===== EXTRACTED ENTRIES =====
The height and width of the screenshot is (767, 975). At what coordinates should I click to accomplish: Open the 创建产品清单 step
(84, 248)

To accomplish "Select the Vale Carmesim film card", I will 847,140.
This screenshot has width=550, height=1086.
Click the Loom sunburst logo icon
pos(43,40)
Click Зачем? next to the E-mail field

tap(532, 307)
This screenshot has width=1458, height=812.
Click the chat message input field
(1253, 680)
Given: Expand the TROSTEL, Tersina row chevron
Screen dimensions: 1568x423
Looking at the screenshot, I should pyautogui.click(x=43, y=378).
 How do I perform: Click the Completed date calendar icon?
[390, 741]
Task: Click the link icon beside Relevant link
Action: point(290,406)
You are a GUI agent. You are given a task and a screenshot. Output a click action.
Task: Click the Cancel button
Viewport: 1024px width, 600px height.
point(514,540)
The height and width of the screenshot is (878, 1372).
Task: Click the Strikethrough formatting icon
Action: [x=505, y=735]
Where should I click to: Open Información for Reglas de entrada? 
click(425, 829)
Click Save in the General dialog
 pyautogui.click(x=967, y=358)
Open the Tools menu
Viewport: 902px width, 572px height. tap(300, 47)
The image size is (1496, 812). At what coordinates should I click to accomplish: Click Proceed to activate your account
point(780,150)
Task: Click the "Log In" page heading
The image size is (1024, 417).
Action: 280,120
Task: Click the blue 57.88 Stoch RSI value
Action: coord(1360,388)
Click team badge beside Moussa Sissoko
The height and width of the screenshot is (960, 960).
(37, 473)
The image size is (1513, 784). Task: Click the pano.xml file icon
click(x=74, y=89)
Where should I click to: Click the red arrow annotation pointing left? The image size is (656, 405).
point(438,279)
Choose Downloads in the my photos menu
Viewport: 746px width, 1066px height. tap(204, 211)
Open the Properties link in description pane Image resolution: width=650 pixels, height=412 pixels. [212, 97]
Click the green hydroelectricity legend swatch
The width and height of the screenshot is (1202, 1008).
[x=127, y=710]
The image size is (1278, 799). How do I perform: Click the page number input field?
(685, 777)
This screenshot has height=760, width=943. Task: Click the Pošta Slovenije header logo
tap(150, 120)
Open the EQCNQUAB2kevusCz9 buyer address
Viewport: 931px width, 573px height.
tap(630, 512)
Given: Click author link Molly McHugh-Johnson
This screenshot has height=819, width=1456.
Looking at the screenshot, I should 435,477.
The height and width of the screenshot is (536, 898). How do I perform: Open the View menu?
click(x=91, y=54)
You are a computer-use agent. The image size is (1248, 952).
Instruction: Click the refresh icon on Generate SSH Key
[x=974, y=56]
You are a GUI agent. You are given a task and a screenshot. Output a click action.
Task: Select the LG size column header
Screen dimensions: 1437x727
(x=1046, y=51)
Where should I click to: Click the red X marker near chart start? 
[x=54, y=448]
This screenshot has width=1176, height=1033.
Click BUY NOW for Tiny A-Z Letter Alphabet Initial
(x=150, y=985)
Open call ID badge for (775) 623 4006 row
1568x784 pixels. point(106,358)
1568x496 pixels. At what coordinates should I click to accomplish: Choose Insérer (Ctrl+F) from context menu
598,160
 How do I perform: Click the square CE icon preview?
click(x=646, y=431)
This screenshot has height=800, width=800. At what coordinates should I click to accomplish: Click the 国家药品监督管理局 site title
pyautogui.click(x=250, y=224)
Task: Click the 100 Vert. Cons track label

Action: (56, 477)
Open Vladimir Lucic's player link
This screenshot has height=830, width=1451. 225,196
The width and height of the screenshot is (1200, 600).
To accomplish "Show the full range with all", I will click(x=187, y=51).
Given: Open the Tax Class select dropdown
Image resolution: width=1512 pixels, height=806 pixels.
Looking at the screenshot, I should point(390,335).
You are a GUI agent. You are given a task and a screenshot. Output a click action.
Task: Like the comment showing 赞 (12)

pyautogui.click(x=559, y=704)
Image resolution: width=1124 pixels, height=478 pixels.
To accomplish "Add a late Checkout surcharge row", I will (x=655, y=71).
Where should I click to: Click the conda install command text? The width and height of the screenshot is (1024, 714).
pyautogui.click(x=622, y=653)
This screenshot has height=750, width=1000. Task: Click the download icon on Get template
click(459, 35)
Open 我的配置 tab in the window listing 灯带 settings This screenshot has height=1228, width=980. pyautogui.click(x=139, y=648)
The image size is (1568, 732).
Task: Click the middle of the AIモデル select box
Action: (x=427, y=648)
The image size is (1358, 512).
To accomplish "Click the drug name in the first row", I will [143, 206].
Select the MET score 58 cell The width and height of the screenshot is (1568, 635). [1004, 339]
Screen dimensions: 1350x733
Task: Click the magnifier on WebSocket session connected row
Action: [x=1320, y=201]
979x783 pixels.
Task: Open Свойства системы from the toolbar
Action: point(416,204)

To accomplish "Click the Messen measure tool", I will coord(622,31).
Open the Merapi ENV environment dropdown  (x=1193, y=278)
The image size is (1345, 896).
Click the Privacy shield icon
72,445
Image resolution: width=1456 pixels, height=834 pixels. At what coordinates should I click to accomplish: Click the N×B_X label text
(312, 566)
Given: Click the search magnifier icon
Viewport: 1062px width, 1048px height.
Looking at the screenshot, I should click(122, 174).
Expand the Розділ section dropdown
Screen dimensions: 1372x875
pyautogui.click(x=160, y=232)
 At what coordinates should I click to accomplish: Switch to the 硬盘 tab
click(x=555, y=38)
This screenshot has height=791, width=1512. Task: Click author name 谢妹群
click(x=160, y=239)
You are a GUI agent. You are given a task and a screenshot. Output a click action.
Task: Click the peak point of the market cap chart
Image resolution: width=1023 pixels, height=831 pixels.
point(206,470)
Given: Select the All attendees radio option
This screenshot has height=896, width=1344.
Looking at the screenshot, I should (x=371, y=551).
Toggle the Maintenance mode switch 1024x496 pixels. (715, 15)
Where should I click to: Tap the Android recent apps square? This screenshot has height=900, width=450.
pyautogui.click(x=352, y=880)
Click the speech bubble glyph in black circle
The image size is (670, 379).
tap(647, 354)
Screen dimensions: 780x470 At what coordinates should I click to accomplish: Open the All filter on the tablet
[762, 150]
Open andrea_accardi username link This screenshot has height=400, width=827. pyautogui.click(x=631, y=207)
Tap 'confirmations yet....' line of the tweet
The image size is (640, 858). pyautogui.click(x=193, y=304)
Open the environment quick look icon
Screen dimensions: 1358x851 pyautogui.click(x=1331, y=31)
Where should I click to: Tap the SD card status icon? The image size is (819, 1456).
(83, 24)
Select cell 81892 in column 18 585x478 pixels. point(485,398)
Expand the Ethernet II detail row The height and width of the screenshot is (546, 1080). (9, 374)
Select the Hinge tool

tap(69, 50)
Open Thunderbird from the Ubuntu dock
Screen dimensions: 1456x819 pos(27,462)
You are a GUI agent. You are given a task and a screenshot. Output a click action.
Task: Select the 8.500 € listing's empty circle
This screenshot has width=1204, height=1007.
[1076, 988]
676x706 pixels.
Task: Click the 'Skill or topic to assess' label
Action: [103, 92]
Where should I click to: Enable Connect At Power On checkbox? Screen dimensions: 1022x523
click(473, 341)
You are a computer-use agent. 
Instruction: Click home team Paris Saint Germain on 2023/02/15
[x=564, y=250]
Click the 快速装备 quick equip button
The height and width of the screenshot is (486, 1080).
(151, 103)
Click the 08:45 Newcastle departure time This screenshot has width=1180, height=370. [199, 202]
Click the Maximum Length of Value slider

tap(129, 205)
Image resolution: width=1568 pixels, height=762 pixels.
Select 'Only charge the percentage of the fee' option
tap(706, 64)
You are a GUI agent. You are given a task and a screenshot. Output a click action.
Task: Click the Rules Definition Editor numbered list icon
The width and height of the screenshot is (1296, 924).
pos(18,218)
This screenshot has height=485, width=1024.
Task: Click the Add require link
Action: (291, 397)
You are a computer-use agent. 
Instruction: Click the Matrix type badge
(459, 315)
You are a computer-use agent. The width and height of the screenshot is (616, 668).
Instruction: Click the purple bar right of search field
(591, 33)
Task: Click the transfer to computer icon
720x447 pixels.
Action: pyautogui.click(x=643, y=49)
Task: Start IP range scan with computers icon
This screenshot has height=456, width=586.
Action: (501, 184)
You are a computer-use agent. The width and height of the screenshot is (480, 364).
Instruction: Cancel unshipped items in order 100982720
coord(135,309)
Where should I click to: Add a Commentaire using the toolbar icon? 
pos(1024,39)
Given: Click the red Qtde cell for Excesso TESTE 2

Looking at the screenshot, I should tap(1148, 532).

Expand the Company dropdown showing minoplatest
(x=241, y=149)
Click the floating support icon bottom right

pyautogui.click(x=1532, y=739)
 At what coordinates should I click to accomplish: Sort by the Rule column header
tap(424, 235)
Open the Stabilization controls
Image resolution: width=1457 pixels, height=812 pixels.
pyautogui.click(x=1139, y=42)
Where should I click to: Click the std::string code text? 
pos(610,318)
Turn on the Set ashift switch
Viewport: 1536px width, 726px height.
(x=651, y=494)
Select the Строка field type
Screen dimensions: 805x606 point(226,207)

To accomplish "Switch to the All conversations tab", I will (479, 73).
=====
* [TASK REQUIREMENTS]:
Transcribe the part of the data that opens with its first line and closes with the line containing "Action: [x=505, y=735]", copying each line without any change.

* [TASK RESPONSE]:
The height and width of the screenshot is (767, 975). At what coordinates should I click to accomplish: Open the 创建产品清单 step
(84, 248)

To accomplish "Select the Vale Carmesim film card", I will 847,140.
This screenshot has width=550, height=1086.
Click the Loom sunburst logo icon
pos(43,40)
Click Зачем? next to the E-mail field

tap(532, 307)
This screenshot has width=1458, height=812.
Click the chat message input field
(1253, 680)
Given: Expand the TROSTEL, Tersina row chevron
Screen dimensions: 1568x423
Looking at the screenshot, I should pyautogui.click(x=43, y=378).
 How do I perform: Click the Completed date calendar icon?
[390, 741]
Task: Click the link icon beside Relevant link
Action: point(290,406)
You are a GUI agent. You are given a task and a screenshot. Output a click action.
Task: Click the Cancel button
Viewport: 1024px width, 600px height.
point(514,540)
The height and width of the screenshot is (878, 1372).
Task: Click the Strikethrough formatting icon
Action: [x=505, y=735]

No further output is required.